For the majority of people, you either like Lynch or you dislike him. Personally I like the majority of his work, I love the sense of normalcy that he can create and slowly change to reveal a darkness that is worryingly close to the surface. That is the case here, beginning with a blue sky, white picket fence vision of small town America the camera drops into the grass to see a torrent of bugs scrambling just under the surface. In the same way the film follows Jeffrey's journey into the underbelly of his home town.

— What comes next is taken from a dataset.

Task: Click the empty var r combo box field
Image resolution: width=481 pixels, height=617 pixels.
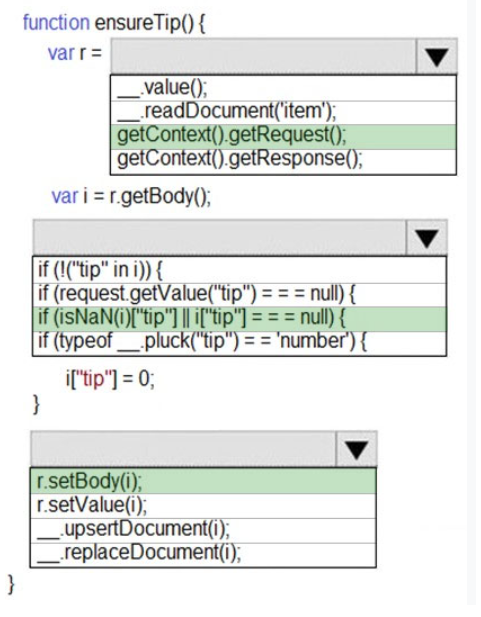Action: (263, 56)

In some ways this is one of the easiest Lynch films to get into here the darkness is not a wide world of demons as in Fire Walk With Me, but is one man and his associates who can be overcome. The darkness is therefore accessible to all but is laced with just enough weirdness to disturb my favourite scene is where Frank takes Jeffrey to see Ben, it is just a little unsettling. In hand with this is the fact that it is easily one of his most optimistic films, the good angel in Jeffrey's life is a strong character and the ending is one of certainty rather than open to interpretation that robin has about a clear a meaning as it can.
MacLachlan is well used as Jeffrey. He is wide eyed and innocent even when being sucked into the underworld. Dern plays `all-American' well but doesn't have the complexity of MacLachlan in the script. Rossellini has a challenging role and carries it off quite well I didn't fully understand her character but I don't know if that was my fault or hers. Of course the film belongs to Hopper who is terrifyingly unstable. Without a doubt he is a monster and you never are left in any doubt as to his state of mind. For an example of his work here watch the scene where Stockwell (in a wonderfully weird cameo) sings and Hopper clearly falls to pieces.
Although I prefer Fire Walk With Me, I do think that this is Lynch's best film. It is weird without going totally overboard and it allows us to sink into the underworld gradually without sudden falls. Hopper controls every scene he is in, but the meeting of wholesome and weird is perfectly delivered and is trademark Lynch.